CONSEGNA SCRITTA:
Prosegui l'articolo sul film Cafarnao, riprendendo subito dopo la sua ultima frase.

Proprio come accade nella vita del piccolo Zain, un ragazzino dodicenne appartenente a una famiglia molto numerosa, che viene condotto in un tribunale di Beirut in stato di detenzione per un grave reato commesso. Ma ora è lui ad aver chiamato in giudizio i genitori, accusandoli di averlo fatto nascere.
Cafarnao – Caos e miracoli (Capharnaüm), scritto e diretto dalla libanese Nadine Labaki, già autrice dei sorprendenti Caramel (2007) ed E ora dove andiamo? (2011), è stato presentato in concorso al Festival di Cannes 2018, dove si è guadagnato il Prix du Jury e il Premio della giuria ecumenica. Il film ha poi ricevuto la nomination al Golden Globe e all’Oscar come miglior film in lingua straniera (seconda nomination consecutiva per il Libano dopo L’insulto di Ziad Doueiri, uniche due nella storia del cinema della nazione mediorientale).
“Per avermi messo al mondo” risponde Zain alla domanda sul perché citi in giudizio i suoi genitori. Una frase forte, ingrata, verrebbe da pensare. Ma siamo solo all’inizio, avremo un intero film, costruito attorno a un unico flashback, per capire la forza, la pertinenza e il dolore che ci sono dietro l’espressione del bambino. Veniamo, quindi, portati pian piano nei grovigli di una città vecchia e malandata, con famiglie poverissime che vivono nel degrado più assoluto e che si ritrovano a gestire molti più figli di quelli che potrebbero crescere.


Cafarnao - Caos e miracoli
(Webphoto)E in uno di questi affranti di miseria nerissima, facciamo la conoscenza di Zain, il quale è praticamente l'uomo di casa e che, ormai, sa tutto della vita, anche di cosa significhi che la sorella più grande, con la quale ha un rapporto speciale, abbia iniziato ad avere il menarca, ovvero che prestissimo potrà finire in sposa a chiunque. Stanco della situazione e privato dell’affetto della sorella, il ragazzo non può più restare in quella casa dove non si è mai sentito amato, né cercato ma solo sfruttato e, senza alcun avere se non quella felpa blu che diverrà il suo status symbol, fugge senza avere una meta. Comincia così il vero film, quello del racconto di un bambino, della sua forza e del suo tentativo di sopravvivenza.
La densità di temi affrontati in Cafarnao è davvero complessa, tanto da rendere il film un coacervo di “denunce”. Denuncia della totale indifferenza di una nazione. Di un certo mondo degli adulti, quegli adulti che mettono al mondo nuove vite senza non solo avere le condizioni per farle crescere ma senza nemmeno avere l'amore che dovrebbe sussistere in ogni relazione di paternità e maternità che si rispetti. Denuncia dell’atroce fenomeno delle spose bambine, dei clandestini, dei rifugiati, di persone scartate, delle carceri/macelli dove viene azzerata ogni convenzione e convinzione etica, con bambini, adulti, donne e uomini assiepati l'uno all'altro. Denuncia del traffico scellerato di esseri umani, come emerge prepotentemente nel finale.

VOCI:

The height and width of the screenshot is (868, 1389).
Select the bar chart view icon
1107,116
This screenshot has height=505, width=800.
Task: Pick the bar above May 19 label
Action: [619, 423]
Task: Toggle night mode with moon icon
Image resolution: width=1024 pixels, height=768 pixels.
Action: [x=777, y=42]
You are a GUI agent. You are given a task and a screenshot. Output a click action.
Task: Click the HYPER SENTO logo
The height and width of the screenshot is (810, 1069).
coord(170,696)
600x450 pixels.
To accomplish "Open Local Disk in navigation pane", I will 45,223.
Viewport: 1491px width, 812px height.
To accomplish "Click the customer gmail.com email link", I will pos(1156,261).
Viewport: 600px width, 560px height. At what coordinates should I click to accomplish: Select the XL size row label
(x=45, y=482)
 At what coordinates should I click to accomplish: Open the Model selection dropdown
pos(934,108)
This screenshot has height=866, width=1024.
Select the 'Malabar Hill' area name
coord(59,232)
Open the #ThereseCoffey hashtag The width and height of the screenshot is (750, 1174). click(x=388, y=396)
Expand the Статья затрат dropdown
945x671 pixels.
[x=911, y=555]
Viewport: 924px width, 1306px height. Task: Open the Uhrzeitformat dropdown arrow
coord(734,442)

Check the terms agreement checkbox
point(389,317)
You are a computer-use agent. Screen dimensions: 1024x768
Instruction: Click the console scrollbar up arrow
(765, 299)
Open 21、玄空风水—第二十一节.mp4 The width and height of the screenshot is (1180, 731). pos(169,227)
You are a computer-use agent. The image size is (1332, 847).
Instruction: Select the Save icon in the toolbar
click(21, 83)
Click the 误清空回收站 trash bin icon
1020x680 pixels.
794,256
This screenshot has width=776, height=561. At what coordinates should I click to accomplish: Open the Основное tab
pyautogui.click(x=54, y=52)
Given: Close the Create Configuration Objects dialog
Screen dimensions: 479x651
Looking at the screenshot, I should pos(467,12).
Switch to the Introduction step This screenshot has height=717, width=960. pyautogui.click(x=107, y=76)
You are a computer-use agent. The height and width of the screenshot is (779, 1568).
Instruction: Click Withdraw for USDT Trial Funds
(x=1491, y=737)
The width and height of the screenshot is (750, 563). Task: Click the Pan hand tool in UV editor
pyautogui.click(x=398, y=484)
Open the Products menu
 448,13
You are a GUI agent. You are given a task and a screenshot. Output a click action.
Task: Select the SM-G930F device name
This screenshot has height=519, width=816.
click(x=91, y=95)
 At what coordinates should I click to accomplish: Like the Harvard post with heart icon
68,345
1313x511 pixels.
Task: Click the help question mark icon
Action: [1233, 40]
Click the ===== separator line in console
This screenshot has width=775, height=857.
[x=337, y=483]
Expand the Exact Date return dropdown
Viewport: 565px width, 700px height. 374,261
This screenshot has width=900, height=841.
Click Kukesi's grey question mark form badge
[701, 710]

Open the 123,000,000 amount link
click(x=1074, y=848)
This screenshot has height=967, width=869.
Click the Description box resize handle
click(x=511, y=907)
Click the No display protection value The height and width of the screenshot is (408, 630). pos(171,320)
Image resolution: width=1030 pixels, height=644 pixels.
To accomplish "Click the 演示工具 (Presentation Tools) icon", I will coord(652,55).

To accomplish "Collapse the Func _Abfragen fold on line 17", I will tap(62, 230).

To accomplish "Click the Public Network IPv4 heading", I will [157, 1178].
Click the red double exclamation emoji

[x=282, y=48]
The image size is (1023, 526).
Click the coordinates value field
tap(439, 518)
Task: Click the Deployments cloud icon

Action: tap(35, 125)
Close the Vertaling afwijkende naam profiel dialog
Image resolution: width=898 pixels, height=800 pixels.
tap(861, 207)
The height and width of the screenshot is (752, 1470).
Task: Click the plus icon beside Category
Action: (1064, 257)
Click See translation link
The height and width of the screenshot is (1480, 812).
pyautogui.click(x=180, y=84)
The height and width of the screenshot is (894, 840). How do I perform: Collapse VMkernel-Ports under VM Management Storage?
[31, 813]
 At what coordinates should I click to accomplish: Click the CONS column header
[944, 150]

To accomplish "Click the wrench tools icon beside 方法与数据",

RISULTATO ATTESO:
Dentro questi innumerevoli e, più o meno, accuratamente descritti atti di accusa, Cafarnao è anche affresco di relazioni autentiche come quel prodigioso rapporto fratello-sorella, e come quell'ancor più suggestiva relazione tra Zain e il piccolissimo Yonas, vero incanto di una narrazione che, a suo modo come recita il sottotitolo italiano del film, in mezzo al caos è racconto anche di miracoli.
E poi c'è Rahil, la madre etiope, a equilibrare un film che ci aveva mostrato dei genitori-mostri. I genitori di Zain sono senza dubbio irresponsabili, nefasti, mediocri, ma vederli solo come mostri sarebbe un grosso sbaglio. La situazione che vivono è veramente così disastrosa e insopportabile che, se non li giustifica di certo a compiere molte delle cose che fanno, non deve però farli innalzare a soli carnefici. Essi vivono un inferno eguale a quello dei loro figli e, probabilmente, possiedono anche diversi meriti nell'essere riusciti a tenere in qualche modo tutto insieme.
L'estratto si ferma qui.